I have some questions about your post, it's not very clear to me:
a) what has you post to do with your subject line (file permissions) ?
b) why are there two applets. the question has nothing to do with both applets
c) your question has nothing to do with the fact, that both applets are called simultaneously.
d) why do you want to stop the user from editing a text field? just remove the text field from the applet, and the user won't be able to edit it any more....
okay, perhaps you wanted to know, if it is possible, that Applet A can control Applet B in such a way, that if something happens, the textfield in Applet B gets disabled (remotely by Applet A) ?
you can get a list of all running applets on the same website with the following code:
Enumeration applets = this.getAppletContext().getApplets();
while(applets.hasMoreElements()) {
Applet otherApplet = (Applet) applets.nextElement();
// now you can control the other applet
}
use this in Applet A to get Applet B. once you have found Applet B, you can call a method , something like disableTextfield().
To disable a textfield, use this:
TextField username = new TextField();
username.setEditable(false);
sorry, but i really don't understand you.
do you mean this:?
grant codeBase "http://url.to/your/applet.jar" {
permission java.security.AllPermission;
permission java.io.FilePermission "autoexec.bat", "read";
};
or do you want to change the file attributes (read-only, system file, hidden) of the file? ("make the file read-only")
please, please, please be MORE INFORMATIVE.
your posts are very hard to understand, in fact, not understandable.
at first, you are talking about a text field, which you want to be read-only.
then, it's the policy file. and after that, it's a file attribute in the file system.
then, it's the policy file again.
you will explain all that to me with at least 200 words, otherwise i won't answer.
Hi,
Here is what I would like to do.Please revert back the part you dont understand
1.The applet has an option to open the file and read its contents.
2.It may be any file which is readable in the notepad.
3.I want the end user to stop writing anything on it.
4.When he writes anything on it then it should throw a security exception in the command prompt.
5.With the .java.policy file can this be done?
6.If know then please tell other methods?
7. I want the command prompt to throw an security exception when something is done?
ThankYou.Please revert back if you have any clarifications in this regard and the portion of the mail you dont understand.
you tried the setReadOnly() method and it didn't work?
i don't think the java.policy file will work, because it seems that you want to change the behaviour while the program is running?
you are writing that you have an applet. the user starts the applet. when he can use the applet to change the contents of a text file (files which can be opened in notepad?)
if some event occurs, you want to stop editing, so the user can't edit any more. you want that a security exception is thrown.
you can throw your own security exception with "throw <ExceptionName>"
Hi Experts, I need to know how to make a read-only file writable.

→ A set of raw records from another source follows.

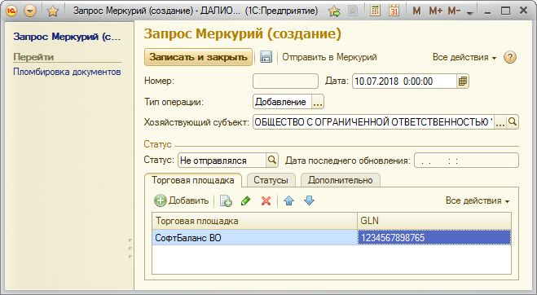Click the copy row icon in table toolbar
Screen dimensions: 537x295
pos(226,200)
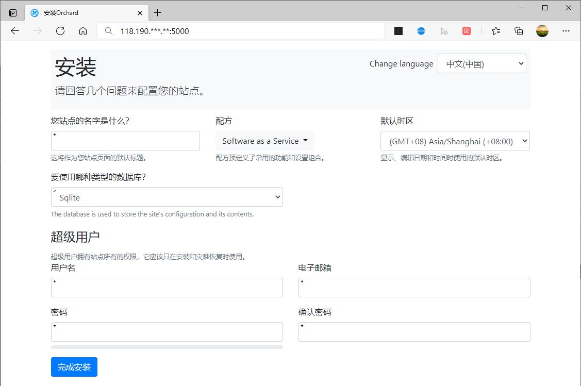Click the site name input field
This screenshot has width=581, height=386.
[125, 140]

The File class has a method to find out if a file is read-only and a method to set a file read-only called setReadOnly(), but not a method to set a file not read-only; i.e. setNotReadOnly(). Does anyone know a way to make files not read-only/writable?
Regards,
Deepali
Hi People,
I have found a solution, I am not sure if its the best one but just thought of post FYI.

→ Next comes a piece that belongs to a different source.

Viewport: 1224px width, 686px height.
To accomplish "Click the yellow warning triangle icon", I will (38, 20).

Process p = Runtime.getRuntime().exec("C:\\WINDOWS\\system32\\attrib -r " + filename);
This did the trick. Please let me knwo if anybody has a better solution.
Regards,
Deepali
> Hi People,
>
> I have found a solution, I am not sure if its the
> best one but just thought of post FYI.
>
> Process p =
> Runtime.getRuntime().exec("C:\\WINDOWS\\system32\\attr
> ib -r " + filename);
>
> This did the trick. Please let me knwo if anybody has
> a better solution.
>
> Regards,
> Deepali
IO API doesn't allow to make file writable that is currently read only.
I would prefer to delete the file and write it again.
This seems portable solution though ugly.